Leven, zoele omsomberde, het slotgedicht van Verzen, is ook werkelijk een sluitstuk, vlak hierna verschijnen de Kenteringssonnetten, die een ingrijpende verandering in het proces betekenen. Tot zover de voor-geschiedenis van de tekst en het persoonlijk belang van de schrijver, die blijkens het vervolg zegt: tot hier en niet verder, moduleert die tekst en de betekenis ervan bij voorbaat.
Juist omdat het gedicht een plaats inneemt in het werk, een momentopname is in een ontwikkeling, is het goed in eerste instantie de tekst ook als een ruimte te betreden, niet als een reeks, willekeurige, elkaar opvolgende woorden.
Als men de zich-vormende-vorm vooropstelt volgt men wat Drop noemt de atomistische methode: ‘je bekijkt de kleinste eenheden - zinnen, stukken van zinnen, woordgroepen, woorden - op zichzelf en je vraagt je af wat ze kunnen betekenen. Zo houdt je mogelijkheden, keuzemogelijkheden open als je eenmaal aan het verband toekomt.’

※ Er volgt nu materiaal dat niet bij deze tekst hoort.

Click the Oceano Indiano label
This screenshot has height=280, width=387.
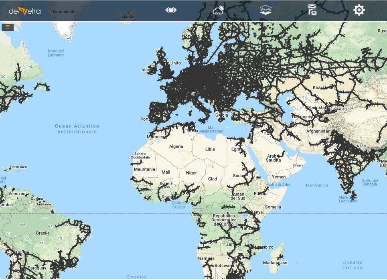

Maar elke tekst kent al eenheden, bouwstenen die al aangedragen zijn ver voor de eigenlijke bouw begint. Bouwstenen uit de literaire techniek, vormgevingprincipes, taaifenomenen, feitelijke gegevens. Wie de faktuur van een tekst wil meemaken zal andere vragen moeten stellen dan wat betekent zoele omsomberde en wat kunnen we met inschitterde doen, de vragen van het Handelsblad.
Wie bewoont de ruimte van een tekst - is bijvoorbeeld zo'n andere vraag, wat is de kern van deze tekst?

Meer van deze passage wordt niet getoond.